▸ **What to produce**: Your copy begins at the line with "Instruction: Open info" and runs through the end of the data below. Set down only those lines exactly, without pictures.

------------------------------------------------------------------------

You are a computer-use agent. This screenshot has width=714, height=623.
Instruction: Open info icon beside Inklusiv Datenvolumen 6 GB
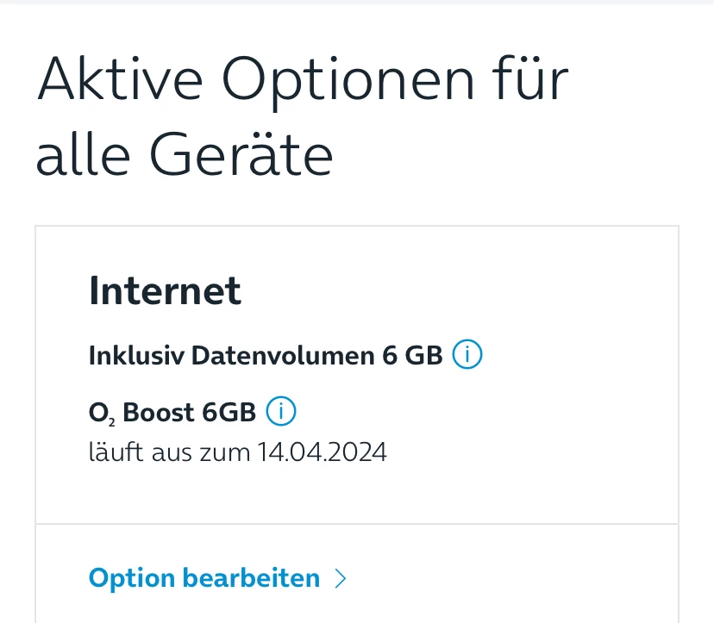tap(467, 355)
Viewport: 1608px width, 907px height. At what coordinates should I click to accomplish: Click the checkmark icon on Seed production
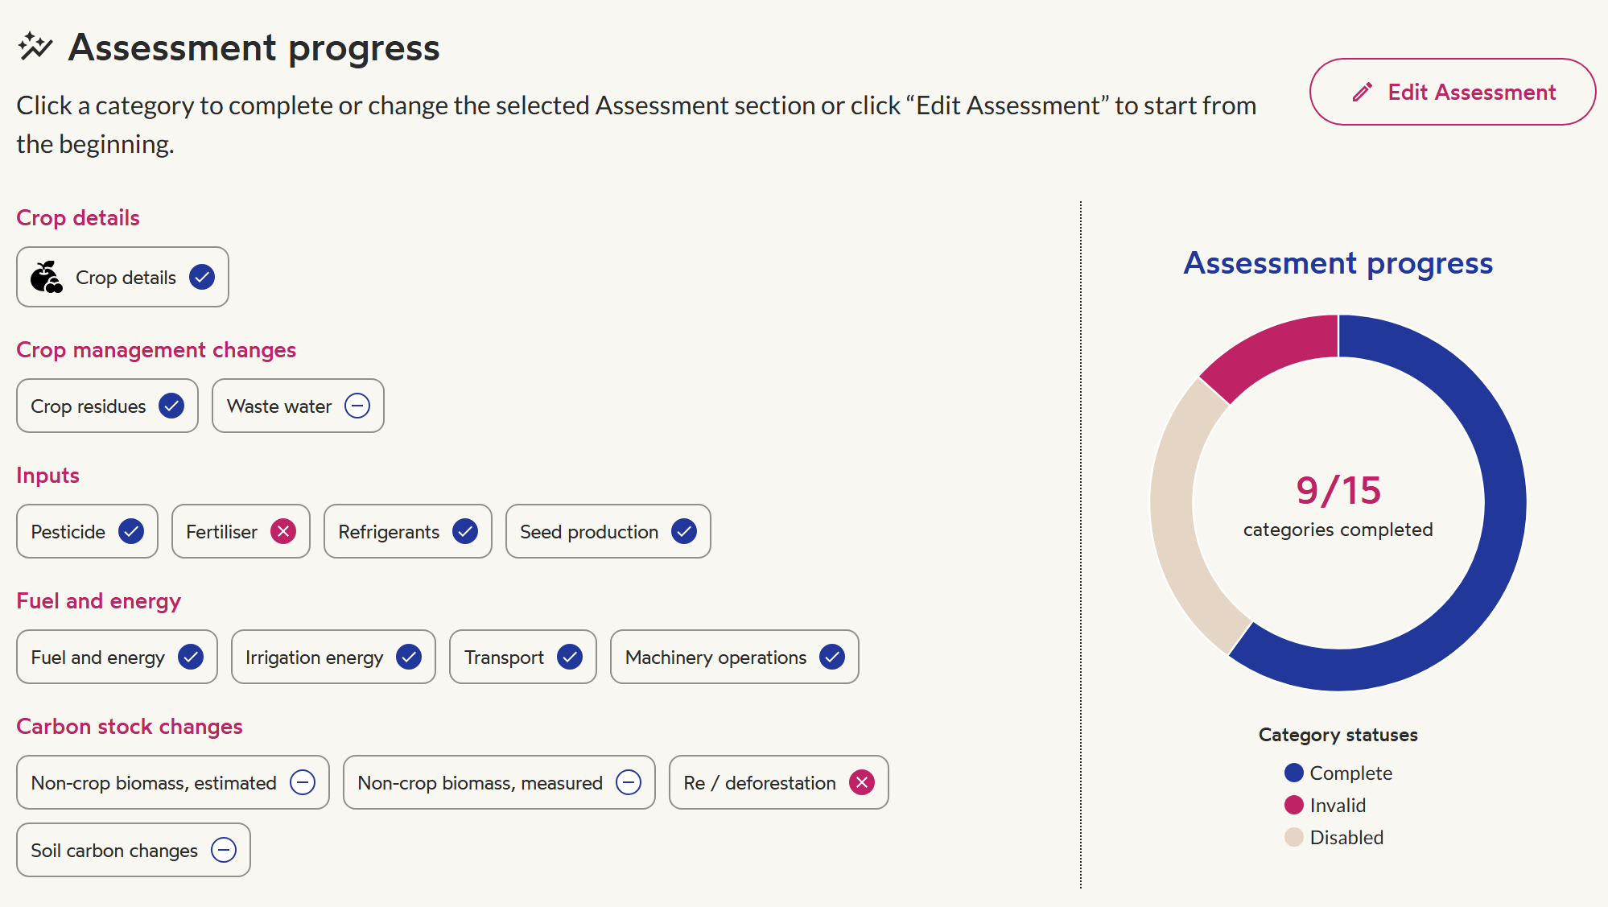pos(684,531)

------------------------------------------------------------------------

▸ **Reply**:
Instruction: Open info icon beside Inklusiv Datenvolumen 6 GB
tap(467, 355)
Viewport: 1608px width, 907px height. At what coordinates should I click to accomplish: Click the checkmark icon on Seed production
pos(684,531)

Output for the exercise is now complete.